╭─ THE DATA
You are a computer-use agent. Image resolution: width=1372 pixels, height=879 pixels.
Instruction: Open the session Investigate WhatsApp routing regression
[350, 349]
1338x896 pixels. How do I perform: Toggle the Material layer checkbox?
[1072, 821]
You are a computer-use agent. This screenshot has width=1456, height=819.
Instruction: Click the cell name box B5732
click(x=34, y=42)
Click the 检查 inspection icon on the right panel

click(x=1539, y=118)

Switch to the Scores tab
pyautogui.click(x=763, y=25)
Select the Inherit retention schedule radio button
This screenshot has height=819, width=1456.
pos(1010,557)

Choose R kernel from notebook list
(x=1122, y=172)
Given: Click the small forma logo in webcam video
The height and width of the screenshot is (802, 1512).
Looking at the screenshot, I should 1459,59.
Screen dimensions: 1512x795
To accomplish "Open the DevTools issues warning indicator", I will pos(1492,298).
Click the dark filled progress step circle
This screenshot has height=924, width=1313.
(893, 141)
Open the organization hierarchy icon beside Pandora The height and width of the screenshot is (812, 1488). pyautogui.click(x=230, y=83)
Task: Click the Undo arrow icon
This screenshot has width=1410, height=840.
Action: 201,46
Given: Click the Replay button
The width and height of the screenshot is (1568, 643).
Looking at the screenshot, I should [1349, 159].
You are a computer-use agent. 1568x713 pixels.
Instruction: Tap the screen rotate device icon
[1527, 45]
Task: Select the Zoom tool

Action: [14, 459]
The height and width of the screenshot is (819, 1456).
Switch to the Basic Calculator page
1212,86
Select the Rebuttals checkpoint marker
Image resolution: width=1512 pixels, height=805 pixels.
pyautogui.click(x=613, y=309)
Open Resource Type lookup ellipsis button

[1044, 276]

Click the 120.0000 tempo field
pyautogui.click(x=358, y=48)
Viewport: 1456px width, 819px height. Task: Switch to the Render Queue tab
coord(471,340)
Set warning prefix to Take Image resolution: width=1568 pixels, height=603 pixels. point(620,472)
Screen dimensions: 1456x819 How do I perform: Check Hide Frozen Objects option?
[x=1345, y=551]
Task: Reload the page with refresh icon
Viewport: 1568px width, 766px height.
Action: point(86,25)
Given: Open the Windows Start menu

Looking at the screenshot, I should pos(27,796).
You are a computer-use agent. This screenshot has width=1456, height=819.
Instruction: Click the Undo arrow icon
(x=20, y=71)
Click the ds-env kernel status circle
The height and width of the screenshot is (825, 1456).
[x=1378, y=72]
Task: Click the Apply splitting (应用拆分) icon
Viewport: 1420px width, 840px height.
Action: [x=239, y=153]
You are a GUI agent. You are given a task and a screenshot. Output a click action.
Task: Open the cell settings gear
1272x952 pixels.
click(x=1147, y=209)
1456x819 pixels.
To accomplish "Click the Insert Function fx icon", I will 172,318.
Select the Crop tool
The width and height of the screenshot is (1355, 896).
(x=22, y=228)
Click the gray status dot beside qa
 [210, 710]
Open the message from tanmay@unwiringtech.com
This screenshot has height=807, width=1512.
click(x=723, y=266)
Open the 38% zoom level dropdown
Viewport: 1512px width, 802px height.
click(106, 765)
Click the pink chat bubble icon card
╰─
- **WHAT THE EXERCISE ASKS**
Return each line of the data above that includes the word "computer".

- **SOLUTION TO THIS PROBLEM**
You are a computer-use agent. Image resolution: width=1372 pixels, height=879 pixels.
You are a computer-use agent. This screenshot has width=1456, height=819.
You are a computer-use agent. 1568x713 pixels.
You are a computer-use agent. This screenshot has width=1456, height=819.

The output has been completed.